|
To add to my post, I know Galera cluster doesn't support unlock tables, But I have not used it yet and I don't know why it query runs
|
|
Hi, unfortunately it is it is not feasible to troubleshoot such issue with amount of provided information.
To start troubleshooting of 'coonections stuck' we usually need at last:
1. Full Error log from all nodes
2. Exact commands executed during upgrade (if applicable)
3. Output of SQL commands while issue is present:
show global variables;
show global status;
show engine innodb status\G
show processlist;
do sleep(5);
show global status;
show engine innodb status\G
show processlist;
4. Additionally - basic OS stats may help to detect eventual OS issues, at least:
top -cbn1
df -h
5. gdb stack traces provide a lot of info and is the most valuable way to troubleshoot such problems:
gdb -ex "set pagination 0" -ex "thread apply all bt" \ --batch -p $(pidof mysqld) >> stack.txt
gdb -ex "set pagination 0" -ex "thread apply all bt" \ --batch -p $(pidof mysqld) >> stack.txt
gdb -ex "set pagination 0" -ex "thread apply all bt" \ --batch -p $(pidof mysqld) >> stack.txt
gdb -ex "set pagination 0" -ex "thread apply all bt" \ --batch -p $(pidof mysqld) >> stack.txt
So - no much help here, but if you provide at least Error log - we may try to see if any related messages are there.
|
|
Hi Andrii.
I checked error logs and there isn't any warning,notice or error about this query in error log.

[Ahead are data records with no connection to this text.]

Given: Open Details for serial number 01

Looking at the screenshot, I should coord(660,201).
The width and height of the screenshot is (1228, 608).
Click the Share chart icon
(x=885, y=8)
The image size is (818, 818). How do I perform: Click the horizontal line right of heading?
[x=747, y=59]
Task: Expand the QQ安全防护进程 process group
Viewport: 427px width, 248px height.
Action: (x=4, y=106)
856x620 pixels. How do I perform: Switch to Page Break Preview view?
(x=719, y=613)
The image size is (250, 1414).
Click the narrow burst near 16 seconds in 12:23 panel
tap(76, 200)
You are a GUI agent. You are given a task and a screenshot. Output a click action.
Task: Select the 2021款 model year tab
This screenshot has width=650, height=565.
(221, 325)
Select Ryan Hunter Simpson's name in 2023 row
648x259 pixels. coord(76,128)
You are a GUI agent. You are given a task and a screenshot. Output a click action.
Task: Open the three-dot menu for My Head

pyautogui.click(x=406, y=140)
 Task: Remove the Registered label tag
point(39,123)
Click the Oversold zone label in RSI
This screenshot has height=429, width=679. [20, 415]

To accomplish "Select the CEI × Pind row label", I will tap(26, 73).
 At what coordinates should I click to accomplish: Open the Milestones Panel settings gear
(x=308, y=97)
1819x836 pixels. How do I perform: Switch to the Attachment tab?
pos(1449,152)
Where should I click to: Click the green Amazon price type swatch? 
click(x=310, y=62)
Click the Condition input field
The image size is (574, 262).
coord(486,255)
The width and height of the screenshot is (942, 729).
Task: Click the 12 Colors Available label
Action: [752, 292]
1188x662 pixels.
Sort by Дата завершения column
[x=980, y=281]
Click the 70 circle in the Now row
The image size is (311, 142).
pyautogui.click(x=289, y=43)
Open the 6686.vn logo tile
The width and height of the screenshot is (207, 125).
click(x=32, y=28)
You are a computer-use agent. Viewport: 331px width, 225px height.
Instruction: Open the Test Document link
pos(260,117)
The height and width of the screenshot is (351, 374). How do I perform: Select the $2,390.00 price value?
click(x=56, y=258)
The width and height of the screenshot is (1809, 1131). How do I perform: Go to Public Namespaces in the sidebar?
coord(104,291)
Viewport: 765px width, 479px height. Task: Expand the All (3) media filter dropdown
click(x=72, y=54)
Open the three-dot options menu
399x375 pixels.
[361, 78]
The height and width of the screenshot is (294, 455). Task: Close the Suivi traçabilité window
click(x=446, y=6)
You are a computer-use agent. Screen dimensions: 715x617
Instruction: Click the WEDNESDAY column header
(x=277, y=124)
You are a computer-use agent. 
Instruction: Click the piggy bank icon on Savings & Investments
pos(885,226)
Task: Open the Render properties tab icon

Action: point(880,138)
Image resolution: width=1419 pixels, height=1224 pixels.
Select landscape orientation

One of the query that stuck in this state is :
INSERT INTO `posts_current` (`id`, `url`, `text`, `time`, `user_id`, `verb`, `replies_count`, `plusoners_count`, `resharers_count`, `influence`) VALUES ('z12rcbvh4o2ljj1x504cfl0xdy2mftmipa0', 'https://plus.google.com/112423312294961736109/posts/UZJrbccHpTX', 'هر دو تاشون به من میان', '2017-09-01 04:28:33', '112423312294961736109', 'post', '0', '0', '0', '1.2') ON DUPLICATE KEY UPDATE replies_count = VALUES (replies_count) , plusoners_count = VALUES(plusoners_count) , resharers_count = VALUES(resharers_count) , influence = VALUES(influence)
|
I attached Number 3 ( Output of SQL commands) and number 4 (basic OS stats may)
|
|
I think it's related to "ON DUPLICATE KEY UPDATE"
|
|
Please look at picture number 2.
I realized today that other than this state(Unlocking tables), there are other state that cause query stuck.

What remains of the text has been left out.